Within a few years, he had married Christina or Catherine Tremper. Their daughter was baptized in the Albany Dutch church in November 1769. John remained an Albany church member for the remainder of his life.
By that time, these Maleys had become residents of Albany. In October 1773, John Maley gave testimony about his background before the Albany city council, stated that he had paid Albany taxes for the last five years, and that he had voted in years passed.
From the start of hostilities in 1775, he lent financial support to the American cause. In November 1779, he marched with the city militia under Isaac De Foreest to Stone Arabia. Beginning in 1779, his Albany property was valued on city assessment rolls. In 1781, he was one of a number of newcomers who purchased the Freedom of Albany. At that time, he was identified as a merchant. Maley's associate was Johannes Cuyler who later would marry Hannah Maley.
During the 1780s, he was able to acquire hundreds of acres of newly available lands in the central and western parts of New York State from Revolutionary War soldiers.
By 1790, he had settled into a large house on North Market Street.

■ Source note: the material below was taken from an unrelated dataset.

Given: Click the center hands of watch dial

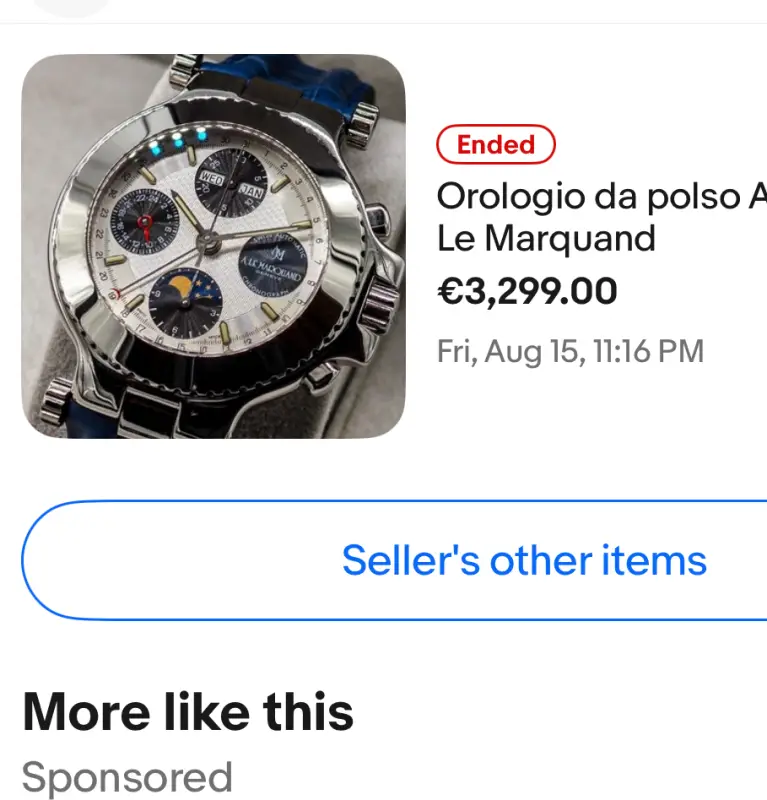Looking at the screenshot, I should 207,238.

His holdings included a store, stables, and storehouses spread over several urban lots. His household and enterprises were serviced by a number of slaves. Maley's landmark property was lost when an important section of the core part of the city was destroyed by the fire of 1793. It was said that he lost property worth over $250,000 in the fire. By 1800, he seems to have rebuilt at that location.
A pillar of the Albany business community for several decades, he was one of the first directors of the Bank of Albany which was located next door to Maley's Market Street home. He also had a country seat located in what is today's Loudonville.
John Maley died in November 1811. As his wife probably had passed on, Letters of administration were granted to his daughter and her husband on his estate in June 1812.